AUFGABENSTELLUNG 1:
Wer setzte im Text über den Streit im Gummiboot dem Gummibootkrieg ein Ende?

LESETEXT:
_ _ _

Es konnte natürlich nicht endlos so weitergehen, zumal unser Kräftemessen nicht gerade geräuschlos vonstatten ging. Es war nur eine Frage der Zeit, bis uns das finale Stoppzeichen vom Ufer ereilen würde. Als Älterer und Kräftigerer hatte ich beste Aussichten, die Oberhand zu behalten. Also ließ ich Peter scheinbar großmütig die Bordwand übersteigen, in der Hoffnung, er würde mich künftig als Souverän über »Forelle« anerkennen. Doch da hatte ich die Rechnung ohne den Wirt gemacht. Mein jüngerer Bruder tat etwas, das ich bis heute als eine seiner stärksten Qualitäten ansehe: Er wehrte sich. Und weil er sich einer überlegenen Gewalt gegenübersah, die ihm vermeintliches Unrecht zufügte, ließ er sich nicht lumpen. Er zog mir kurzerhand mit dem Holzpaddel eins über. Die Waffe ging dabei zu Bruch, das Opfer blieb im Prinzip unversehrt, bis auf einen dicken blauen Fleck und eine Schürfwunde auf dem Rücken. In diesem Moment wurde unserem Gummibootkrieg durch die einzig verbliebene familiäre Supermacht ein Ende gesetzt. Mutter erschien am Bootssteg und übernahm das Kommando, und das mit jener Mischung aus Nachdruck und Diskretion, die für ihren Erziehungsstil charakteristisch war.

_ _ _

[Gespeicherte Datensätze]
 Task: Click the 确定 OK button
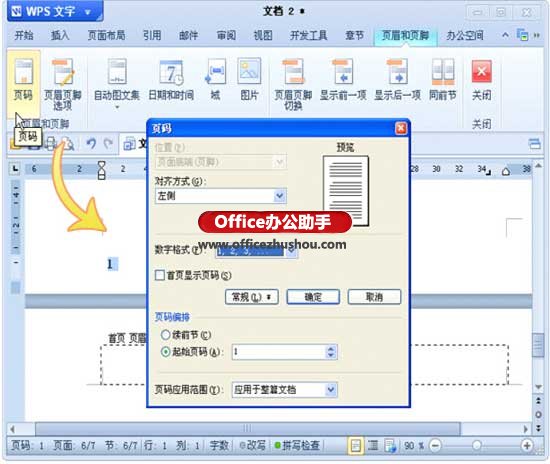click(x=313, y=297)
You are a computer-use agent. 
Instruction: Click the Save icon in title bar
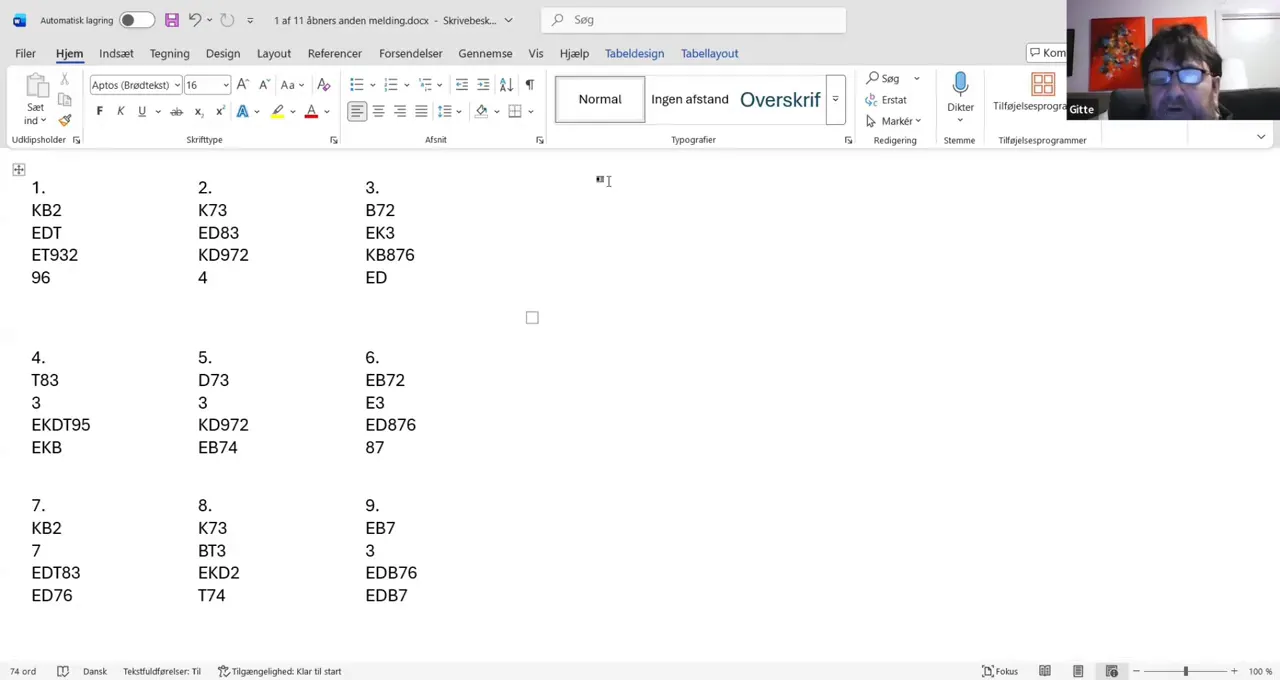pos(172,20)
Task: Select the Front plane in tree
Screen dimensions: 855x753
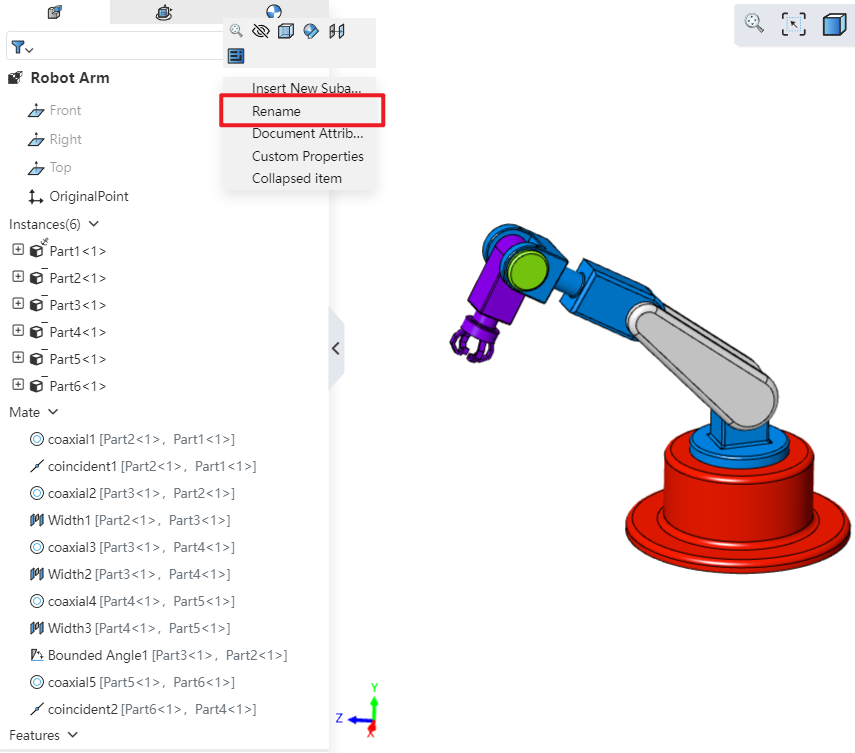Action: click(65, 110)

_ _ _

AUFGABENSTELLUNG 2:
Geben Sie die gespeicherten Datensätze vollständig erneut wieder, ersetzen Sie darin „Task“ durch „Aufgabe“ und lassen Sie alles Übrige unverändert. Lassen Sie die Bilder dabei weg.

ANTWORT 1:
Die Mutter, die am Bootssteg erschien und das Kommando übernahm.

ANTWORT 2:
 Aufgabe: Click the 确定 OK button
click(x=313, y=297)
You are a computer-use agent. 
Instruction: Click the Save icon in title bar
pos(172,20)
Aufgabe: Select the Front plane in tree
Screen dimensions: 855x753
Action: click(65, 110)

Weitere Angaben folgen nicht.